▸ **What you are asked to do**
What is needed here is an exact copy of all the data.

Dataset entries
□ □ □ □ □

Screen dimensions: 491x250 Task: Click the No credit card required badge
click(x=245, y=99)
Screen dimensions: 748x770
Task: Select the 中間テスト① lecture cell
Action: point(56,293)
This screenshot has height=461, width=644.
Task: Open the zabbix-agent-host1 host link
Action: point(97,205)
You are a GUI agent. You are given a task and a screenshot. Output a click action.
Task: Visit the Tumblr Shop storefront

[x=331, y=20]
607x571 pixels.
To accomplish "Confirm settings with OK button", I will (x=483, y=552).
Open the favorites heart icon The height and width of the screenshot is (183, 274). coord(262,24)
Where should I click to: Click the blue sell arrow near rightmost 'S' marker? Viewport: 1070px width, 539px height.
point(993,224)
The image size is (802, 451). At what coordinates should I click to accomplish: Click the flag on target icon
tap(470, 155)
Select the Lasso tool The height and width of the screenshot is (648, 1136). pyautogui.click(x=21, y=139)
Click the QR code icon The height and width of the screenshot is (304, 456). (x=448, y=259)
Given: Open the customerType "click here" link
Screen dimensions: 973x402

□ □ □ □ □

▸ **Exercise output**
Screen dimensions: 491x250 Task: Click the No credit card required badge
click(x=245, y=99)
Screen dimensions: 748x770
Task: Select the 中間テスト① lecture cell
Action: point(56,293)
This screenshot has height=461, width=644.
Task: Open the zabbix-agent-host1 host link
Action: point(97,205)
You are a GUI agent. You are given a task and a screenshot. Output a click action.
Task: Visit the Tumblr Shop storefront

[x=331, y=20]
607x571 pixels.
To accomplish "Confirm settings with OK button", I will (x=483, y=552).
Open the favorites heart icon The height and width of the screenshot is (183, 274). coord(262,24)
Where should I click to: Click the blue sell arrow near rightmost 'S' marker? Viewport: 1070px width, 539px height.
point(993,224)
The image size is (802, 451). At what coordinates should I click to accomplish: Click the flag on target icon
tap(470, 155)
Select the Lasso tool The height and width of the screenshot is (648, 1136). pyautogui.click(x=21, y=139)
Click the QR code icon The height and width of the screenshot is (304, 456). (x=448, y=259)
Given: Open the customerType "click here" link
Screen dimensions: 973x402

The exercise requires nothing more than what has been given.